Doug Robinson, now retired after serving 30 years (1972-2002) as Montreal’s chief scout, said Pollock played his cards close to the vest – even keeping his own scouting staff in the dark.

“I can’t say I remember the thought of Gretzky being part of the deal or that kind of conversation, but nothing would surprise me,” the 79-year-old Robinson said from his home in St. Catharines, Ont. “We were regularly talking about players one or two years out from their draft class.

“[Pollock] never said a word to anyone, even me. He didn’t believe in it. He would simply say, ‘Tell me what you see. Can he play on our team ahead of this guy or this guy?’ And then you’d say yes or no, and he’d say thank you and that was it. He’d move on and make his moves.
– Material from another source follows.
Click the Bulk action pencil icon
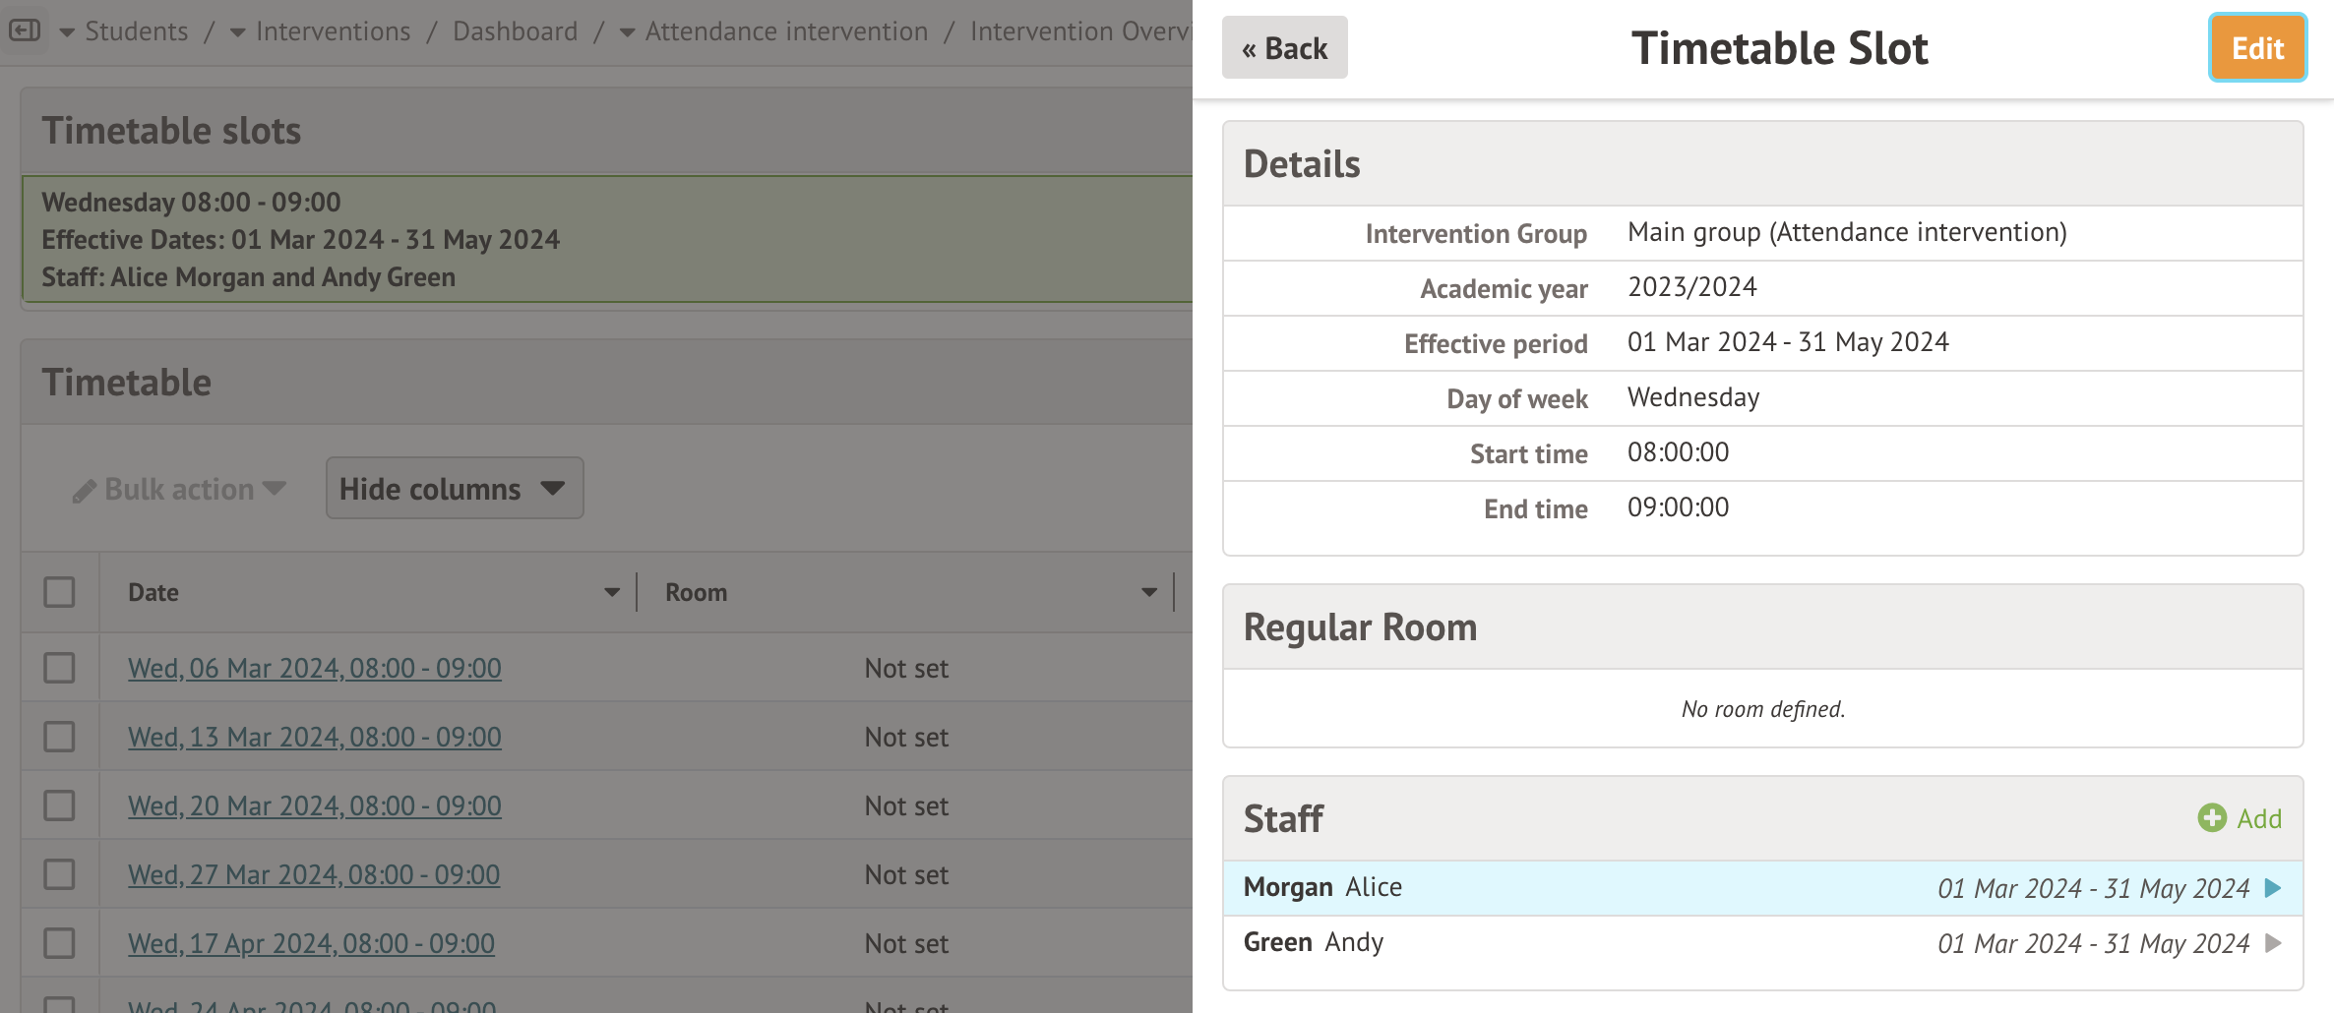 tap(85, 491)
He always knew who he wanted.”

When everything remarkably fell into place for the Canadiens – with Colorado finishing last overall in 1979-80 on the final day of the regular season - Gretzky wasn’t on the board and Pollock had retired, leaving his successor, Irving Grundman, to infamously select Doug Wickenheiser first over hometown favourite Denis Savard.

At the time of the NHL merger with the World Hockey Association in 1979, Edmonton retained its rights to Gretzky, making the prospect of Montreal picking Gretzky a moot point.
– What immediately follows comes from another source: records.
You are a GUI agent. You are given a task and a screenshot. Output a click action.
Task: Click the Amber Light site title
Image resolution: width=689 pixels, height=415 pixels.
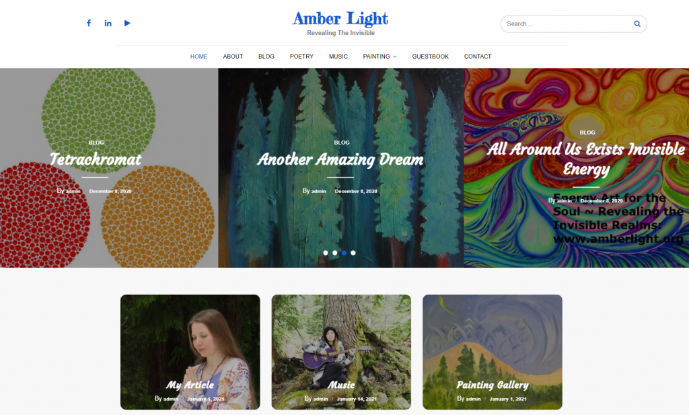click(x=340, y=19)
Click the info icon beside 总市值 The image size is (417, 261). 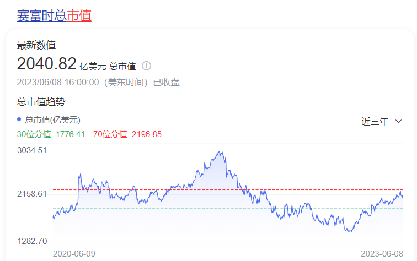click(x=146, y=66)
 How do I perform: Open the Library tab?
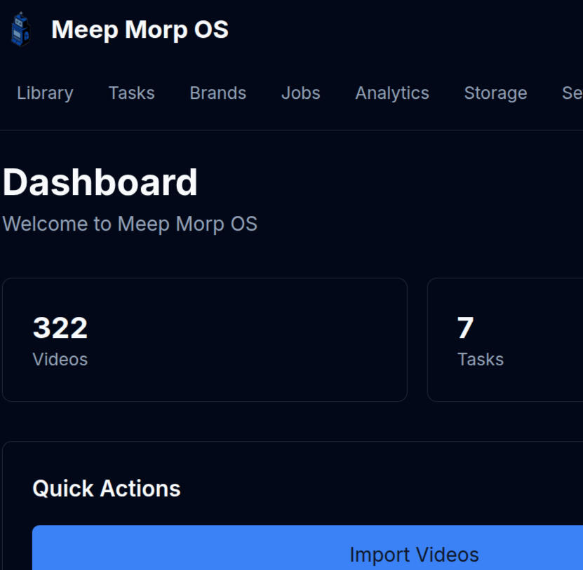pos(45,93)
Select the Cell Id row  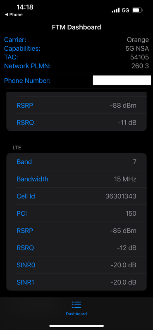tap(77, 196)
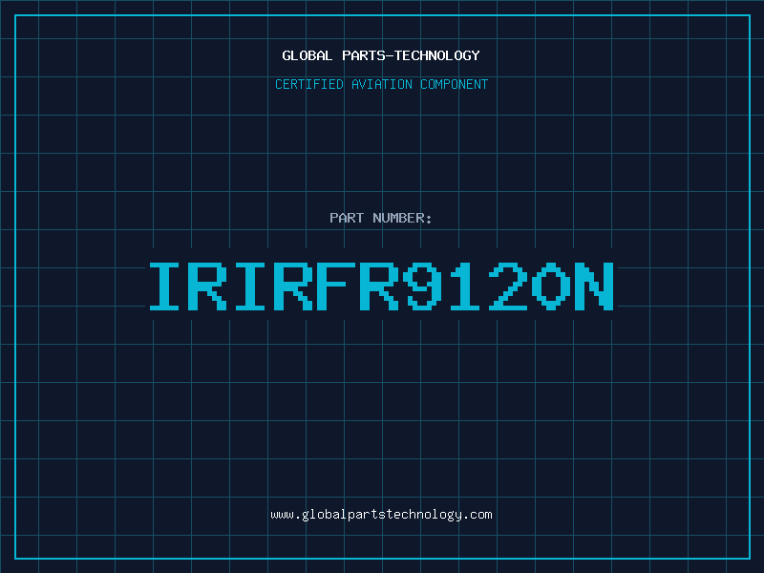Click the digit 0 in the part number

pyautogui.click(x=551, y=287)
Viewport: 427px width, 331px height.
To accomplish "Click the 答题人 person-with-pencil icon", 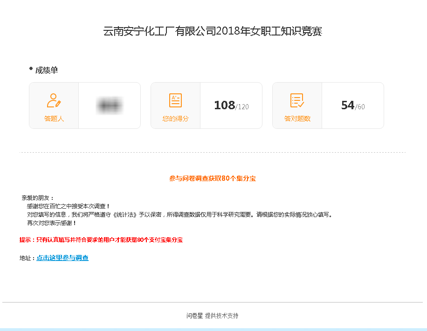I will [x=54, y=100].
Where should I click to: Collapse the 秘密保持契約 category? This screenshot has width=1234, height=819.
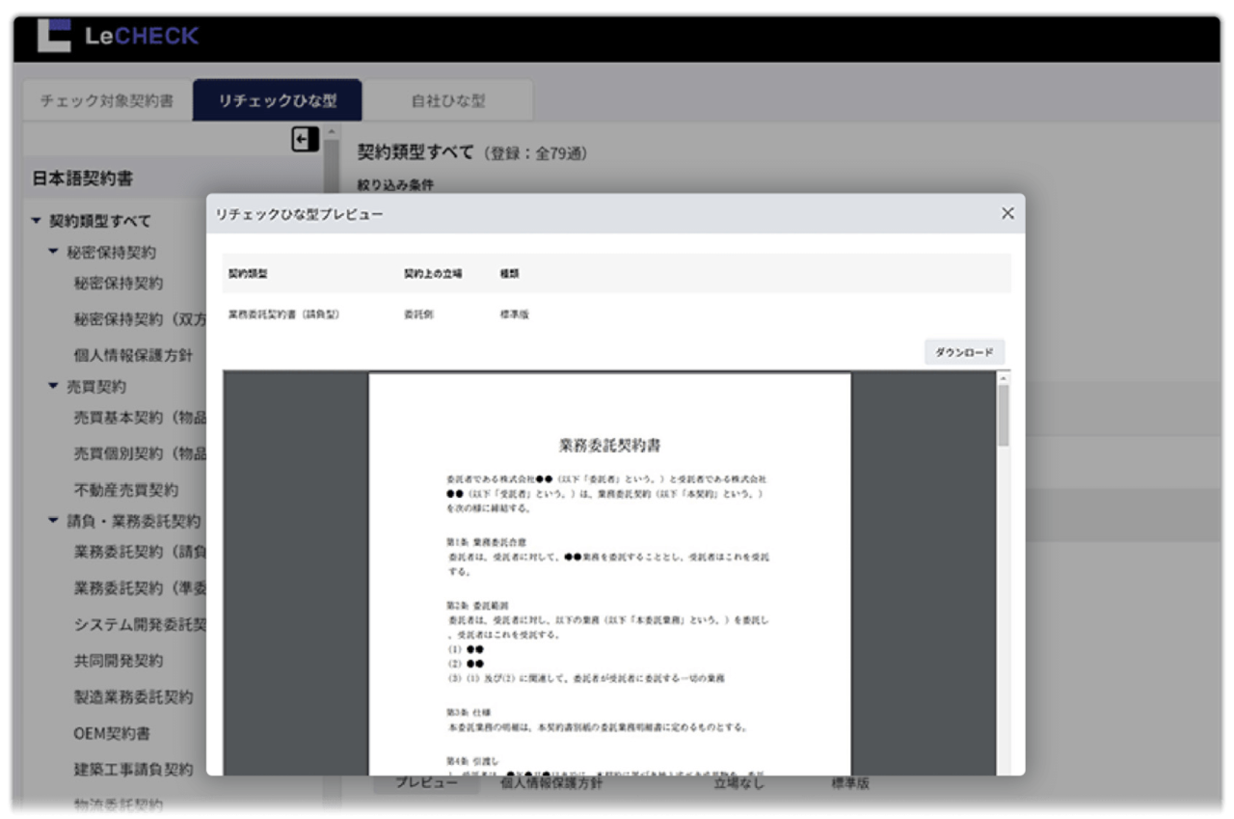(x=54, y=252)
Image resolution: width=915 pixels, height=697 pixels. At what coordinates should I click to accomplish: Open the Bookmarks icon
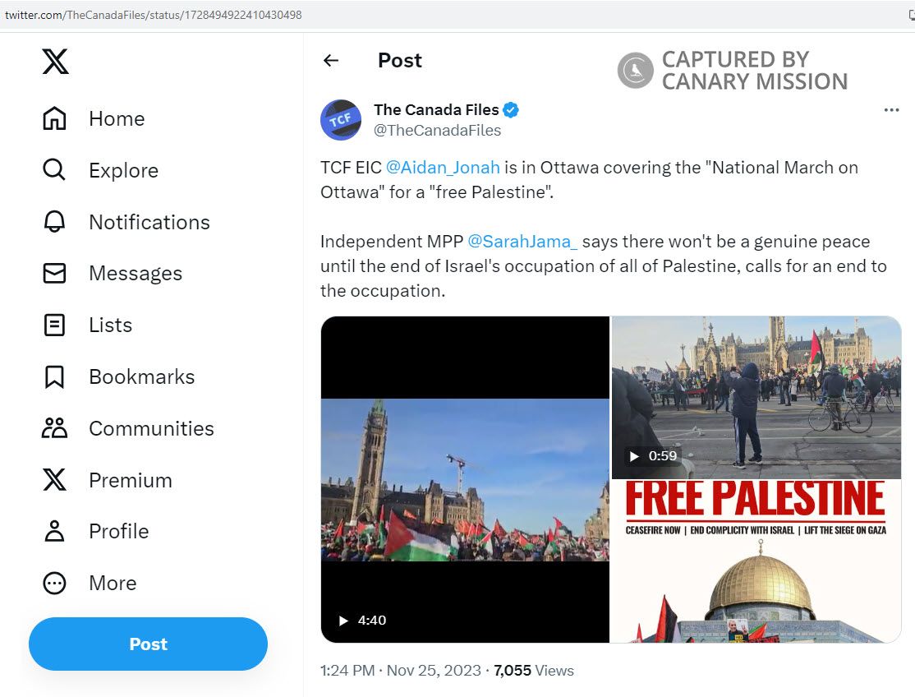(54, 377)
By then, the 19-year-old Gretzky had already established himself as an NHL superstar, having tied for the scoring lead with Marcel Dionne in his first NHL season and winning the Hart Trophy.

But when told what might have been in a phone interview, No. 99 was surprised.

“Wow,” Gretzky said. “I never heard that.”

“It would have been an absolute thrill. Growing up a Maple Leafs fan, it might have been tough to switch my allegiance, but watching hockey every Saturday night, those were the two teams engrained in your mind. They were an immaculate franchise, not only visible but successful.”

The Canadiens have won the Stanley Cup 24 times. Pollock is listed in the NHL Guide and Record Book as an executive on half of those teams: nine as GM, two as personnel director and one as director for a total of 12.

Stocked with the likes of Guy Lafleur, Steve Shutt, Bob Gainey and Larry Robinson - what would the Canadiens have looked like with Gretzky in the lineup?

“Those Canadiens stars were fading from the dynasty team of the late 1970s, but I bet with Gretzky added into the mix, they could’ve hung on for a few more Stanley Cups,” said O’Flaherty, who now lives in Vancouver.

Robinson recalled, “Sam was always building. He constantly had a list of players’ ages and had an idea on the optimum time to move a guy. He would trade established NHL players that could help teams immediately for future picks to keep his war chest stocked. Maybe it was a year earlier than you might have thought to trade a guy from your roster, but there was a plan behind it.”

Imagine, for a moment, The Great One draped in bleu, blanc et rouge instead of drenched in Oil. Or No. 99 setting up shop in his office behind the net in the Montreal Forum rather than Northlands Coliseum.

Even after he turned pro, Gretzky used to walk the concourse at the Forum, soaking in the surroundings. He said he remembered where every photo used to hang on each door near the dressing rooms.

“I don’t think I can even put into words what a thrill it would have been to play in a place like the Forum,” Gretzky said. “It’s fun to think about what would have been, but I’m thrilled with the way things worked out.”